- Born: 1716 Lutsk, Volhynia
- Died: 1760 or 1766 Chufut-Kale, Crimea or Lutsk, Volhynia
- Writing career
- Literary movement: Haskalah

= Simḥah Isaac Luzki =

Simḥah Isaac ben Moses Luzki (שמחה יצחק בן משה לוצקי, Симха Исаак бен-Моисей Луцкий, Sima Izaak Łucki; 1716 – 1760/66), also known as the "Karaite Rashi" and "Olam Tsa'ir," was a Karaite Kabbalist, writer, and bibliographer.

==Biography==
Simḥah Isaac Luzki was born in the Volhynian city of Lutsk. In the introduction to most of his works he mentioned that he was the son of Moses son of Simhah, son of Joseph, son of Yeshu'a (who died in Derazhne in 1649 during the Khmelnytsky Uprising), son of Simḥah, son of Yeshu'a, son of Samuel, of a noble family.
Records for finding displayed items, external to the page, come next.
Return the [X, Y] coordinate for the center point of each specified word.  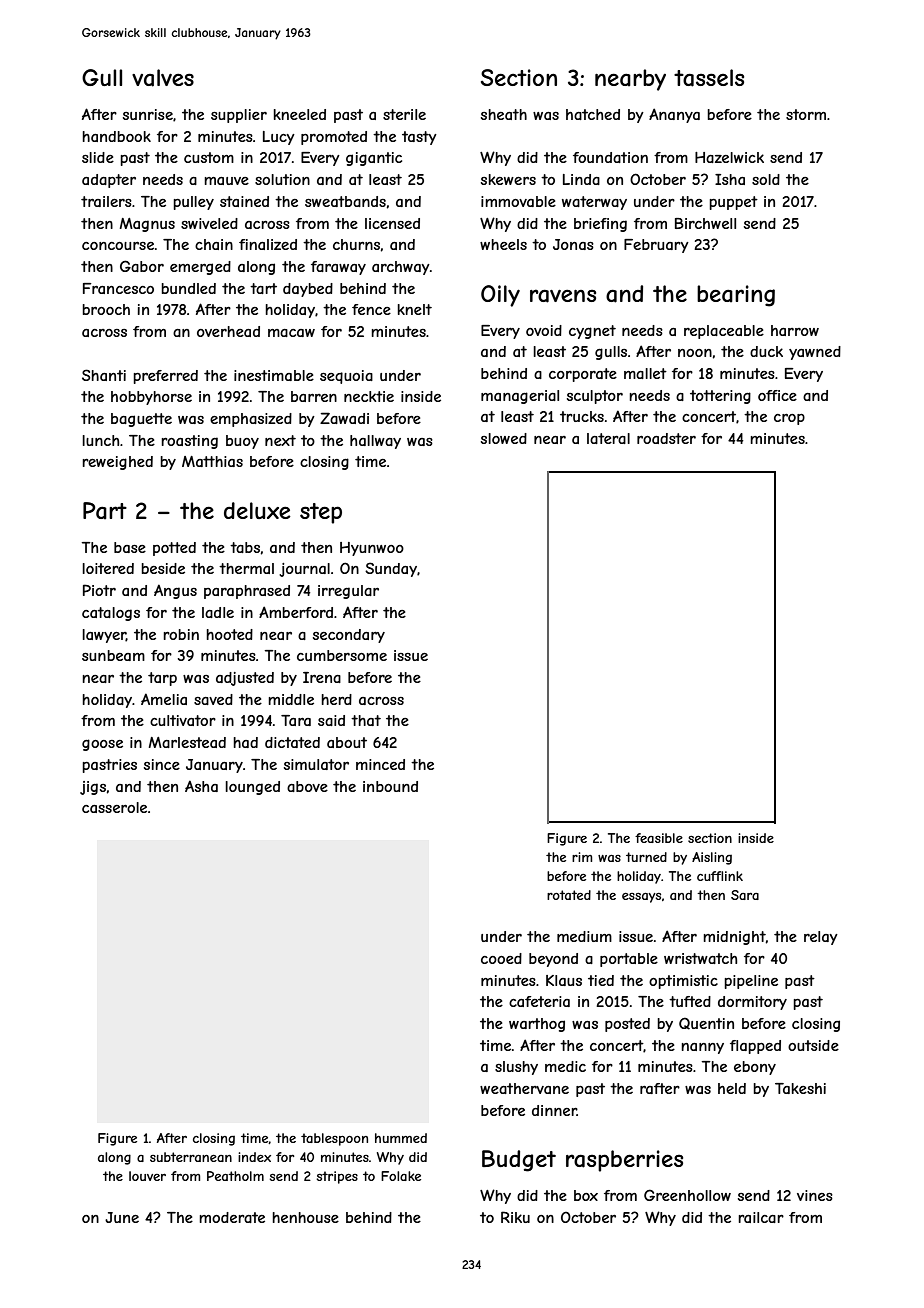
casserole [114, 807]
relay [821, 938]
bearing [736, 296]
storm [806, 114]
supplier [239, 116]
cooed [501, 958]
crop [789, 419]
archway [401, 268]
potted [174, 549]
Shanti [104, 375]
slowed [504, 438]
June [122, 1217]
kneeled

He resided in his hometown until the early 1750s, when he moved to Chufut-Kale, Crimea, where there was a flourishing Karaite community. He was received into the house of the writer Mordecai ben Berakah Yerushalmi, and succeeded Samuel Kala'i as teacher of the city's bet ha-midrash. Luzki rendered great services to Karaite literature both as copyist of early Karaite Jewish manuscripts and as writer of various studies of theology, philosophy, Halakha, and Kabbalah.

His Light of the Righteous (1757) is a history of Karaite Judaism and its literature in which he presented a spiritual genealogy for the Sevel ha-Yerushah (the Karaite Jewish "unwritten" version of the Mishna) from Judah ben Tabbai.

==Works==

- Be'er Yitsḥak, commentary on Judah Gibbor's Minḥat Yehudah on the Pentateuch.
- Siaḥ Yitsḥak, commentary on the prayer for the Day of Atonement.
- Reshit Ḥokhmah, commentary in three volumes on the daily prayers.
- Me'irat 'Enayim ('Light of the Righteous', 1757), code in two volumes, of which the first, entitled Ner Mitsvah, comprises the Commandments and their explanations, and the second, entitled Ner Tsaddikim, enumerates the differences between the Rabbinites and the Karaites and gives a genealogy of the Karaite scholars and a list of their works.
- Sha'are Tsedek, on the Hebrew calendar.
- Akedat Yitsḥak, on the laws concerning the slaughtering of animals, and on the ten Karaite articles of belief.
- Kevod Elohim, commentary on Joseph ben Mordecai Troki's mystic prayer Ha-Elef Leka.
- Arba' Yesodot, on the four dogmatic principles, namely, the creation of the world, the existence of an invisible God, His holiness and spirituality, and His unity.
- Tefillah le-Mosheh, questions and answers exchanged between God and Moses.
- Halikhot 'Olam, description of the creation of the world and of the nature of all things according to their quantitative and qualitative attributes.
- Ene Yitsḥak, commentary on Elijah Bashyazi's calendric tables.
- Toledot Yitsḥak, religious poems, enigmas, letters, etc., in two volumes.
- Ture Zahab u-Nekuddot ha-Kesef, on the precepts, in two volumes, of which the first, Ture Zahab, enumerates in verse all the precepts, arranged in the order of the 620 letters of the Decalogue; the second, Nekuddot Kesef, being a commentary thereon.
- Sefer Bereshit, a mystic explanation of the Creation.
- Rekeb Elohim, on the mysteries of the Divine Chariot.
- Kevod Melakhim, a mystic explanation of the letters of the Hebrew alphabet.
- Sefer ha-Tappuaḥ, on the Creation and on the Divine Chariot, according to the modern Kabbalah.
- Livnat ha-Sappir, on the ten Sefirot.